Mit einem Transport Richtung Jugoslawien gelangten die beiden Schwestern zurück nach Österreich. Die Wiedersehensfreude mit der Familie war grenzenlos – am 8. September 1945 waren alle Mitglieder wieder versammelt, alle nächsten Angehörigen hatten überlebt. Dennoch: Das Leben blieb weiterhin hart. Auf der Gemeinde arbeitete dasselbe Personal wie während des NS-Regimes, die Familie musste sich die Unterstützung mit Lebensmitteln und Saatgut regelrecht erkämpfen. Zur allgemeinen Armut kamen die Folgen der „Aussiedelungen“ und die Trauer um verstorbene bzw. ermordete Verwandte. Auch am Hof von Helene Igerc‘ zukünftigem Ehemann waren alle ausgesiedelt. 1949, im Jahr ihrer Hochzeit, belief sich der Viehbestand am Hof auf zwei Kühe, einen Ochsen und ein Kalb.
Helene Igerc hat neun Kindern das Leben geschenkt, war vielfache Großmutter und auch Urgroßmutter. Ihr Mann, mit dem sie sich gut verstanden hatte, war 1990 im 72. Lebensjahr verstorben. Bis wenige Wochen vor ihrem Tod half sie am Hof mit, den ein Sohn mit seiner Familie weiter bewirtschaftet, so gut es ihre schwindenden Kräfte und zunehmenden Altersleiden noch erlaubten. Am 15. August 2012 ist sie im 88. Lebensjahr verstorben.
Helene Igerc blieb bis zum Schluss eine politisch denkende Frau, die kritisch die Nachkriegsjahrzehnte reflektierte, v.a. auch den Umgang mit der slowenischen Volksgruppe in Kärnten.
Früher, so meinte sie damals im Interview, wollte niemand was hören, nur in der Familie und im engsten Freundeskreis wurde manchmal über die KZ-Erlebnisse gesprochen. Manche Leute hätten gesagt: „Nur der Graffel kommt heim und die Besten sind dort geblieben.“ Die SlowenInnen galten lange Zeit noch als „Untermenschen“ und wurden als „Titopartisanen“ und „Banditen“ beschimpft. „Mehrere Jahre hindurch war irgendwie noch so ein diktatorisches Leben. Es war noch keine wirkliche Freiheit, so wie heute. Du hast auch den Menschen nicht können vertrauen.“ Viele hätten sich aus Angst vor Benachteiligung nicht mehr getraut, sich zum SlowenInnentum und zur slowenischen Sprache zu bekennen.

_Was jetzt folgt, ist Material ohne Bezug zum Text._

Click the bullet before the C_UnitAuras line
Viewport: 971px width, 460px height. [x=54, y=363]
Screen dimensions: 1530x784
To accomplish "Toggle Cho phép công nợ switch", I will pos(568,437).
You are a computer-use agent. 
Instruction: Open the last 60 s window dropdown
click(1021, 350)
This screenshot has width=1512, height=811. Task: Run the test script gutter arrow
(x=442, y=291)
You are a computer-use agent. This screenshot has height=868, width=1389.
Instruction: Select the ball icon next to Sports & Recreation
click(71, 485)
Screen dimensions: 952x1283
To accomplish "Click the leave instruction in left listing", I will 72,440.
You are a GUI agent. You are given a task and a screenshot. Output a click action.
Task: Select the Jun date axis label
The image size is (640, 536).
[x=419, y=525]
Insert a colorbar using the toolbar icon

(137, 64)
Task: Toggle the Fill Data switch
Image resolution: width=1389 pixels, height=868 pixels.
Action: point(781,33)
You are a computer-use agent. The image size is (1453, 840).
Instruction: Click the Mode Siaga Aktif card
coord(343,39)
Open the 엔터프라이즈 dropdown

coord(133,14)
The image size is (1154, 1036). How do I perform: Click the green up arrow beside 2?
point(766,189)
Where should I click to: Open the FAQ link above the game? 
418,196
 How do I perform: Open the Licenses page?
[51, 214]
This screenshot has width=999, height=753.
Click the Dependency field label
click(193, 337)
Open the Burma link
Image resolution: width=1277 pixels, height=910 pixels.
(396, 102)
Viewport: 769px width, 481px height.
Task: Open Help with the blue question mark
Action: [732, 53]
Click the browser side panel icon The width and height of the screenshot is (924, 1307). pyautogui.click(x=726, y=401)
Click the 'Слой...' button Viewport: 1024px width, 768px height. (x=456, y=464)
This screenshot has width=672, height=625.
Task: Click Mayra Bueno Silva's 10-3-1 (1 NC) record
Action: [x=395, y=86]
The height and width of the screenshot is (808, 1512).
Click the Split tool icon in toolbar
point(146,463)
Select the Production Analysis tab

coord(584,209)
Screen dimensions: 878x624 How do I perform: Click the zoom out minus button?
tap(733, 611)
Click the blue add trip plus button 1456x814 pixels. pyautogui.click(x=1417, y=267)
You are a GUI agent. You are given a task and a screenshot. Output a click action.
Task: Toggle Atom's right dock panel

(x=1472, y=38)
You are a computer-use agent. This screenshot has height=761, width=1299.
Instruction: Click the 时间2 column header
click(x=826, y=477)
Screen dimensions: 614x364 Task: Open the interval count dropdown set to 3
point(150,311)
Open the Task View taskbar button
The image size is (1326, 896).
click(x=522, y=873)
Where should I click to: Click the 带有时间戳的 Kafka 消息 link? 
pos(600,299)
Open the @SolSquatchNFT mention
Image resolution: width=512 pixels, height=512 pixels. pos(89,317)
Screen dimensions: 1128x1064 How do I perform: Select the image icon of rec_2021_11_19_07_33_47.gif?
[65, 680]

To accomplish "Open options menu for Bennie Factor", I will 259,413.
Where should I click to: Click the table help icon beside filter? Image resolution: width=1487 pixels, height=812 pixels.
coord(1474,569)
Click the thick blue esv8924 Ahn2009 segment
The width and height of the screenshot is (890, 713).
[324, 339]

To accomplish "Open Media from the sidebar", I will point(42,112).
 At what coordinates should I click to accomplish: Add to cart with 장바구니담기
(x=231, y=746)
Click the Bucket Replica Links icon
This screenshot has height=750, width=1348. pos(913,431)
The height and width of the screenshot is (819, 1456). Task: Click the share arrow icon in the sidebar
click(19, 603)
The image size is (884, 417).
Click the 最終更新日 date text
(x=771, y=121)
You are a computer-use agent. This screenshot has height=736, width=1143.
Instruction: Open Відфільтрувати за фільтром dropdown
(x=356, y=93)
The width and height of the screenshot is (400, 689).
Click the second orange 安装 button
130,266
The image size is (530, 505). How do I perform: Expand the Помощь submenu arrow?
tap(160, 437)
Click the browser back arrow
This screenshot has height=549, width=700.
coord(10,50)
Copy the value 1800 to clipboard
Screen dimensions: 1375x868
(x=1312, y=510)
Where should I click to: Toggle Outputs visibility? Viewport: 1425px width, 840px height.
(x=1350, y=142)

Erst jetzt erkenne man schön langsam den Wert der Zweisprachigkeit. Helene Igerc selbst ist und bleibt Kärntner Slowenin: „Slowenisch, schöne Lieder, Lesen und die ganze Lebensweise – das habe ich alles von meinem Geburtshaus mitgenommen. Und das ist mir so in die Seele hineingewachsen, dass ich nie was anderes gewesen bin. Und dass ich Slowenin bin, da kann ich auch nicht helfen. Meine Eltern waren nur das, genauso, wie ein Deutscher ein Deutscher ist.“
Helene Igerc sprach einige Male auch als Zeitzeugin über ihre Verfolgungserlebnisse und ihre politische Haltung. Wir sind froh, dass ihre Erinnerungen im Film „Vom Leben und Überleben – Wege nach Ravensbrück“ für viele Interessierte zugänglich sind. Ein ausführlicheres Porträt ist im gleichnamigen Buch (von Helga Amesberger und Brigitte Halbmayr, Wien 2001) nachzulesen. Mit einigen ihrer Kinder und Schwiegerkinder stehen wir, die Lagergemeinschaft, in gutem Kontakt, nicht zuletzt verbinden uns gemeinsame Gedenkfahrten nach Ravensbrück. Helene wird uns als herzliche Frau und kämpferische Mahnerin für die Rechte von Minderheiten und eine gerechtere Welt in Erinnerung bleiben.
Brigitte Halbmayr
Zwei lebensgeschichtlichen Interviews mit Helene Igerc, geführt von Brigitte Halbmayr (Kamera: Gerda Klingenböck), sind Bestandteil des VideoArchivs Ravensbrück.
Helene Igerc ist auch eine der Protagonistinnen in den Filmen Wer wird mir helfen? Kärntner Sloweninnen erzählen (2000) und Vom Leben und Überleben (2003) von Bernadette Dewald und Gerda Klingenböck.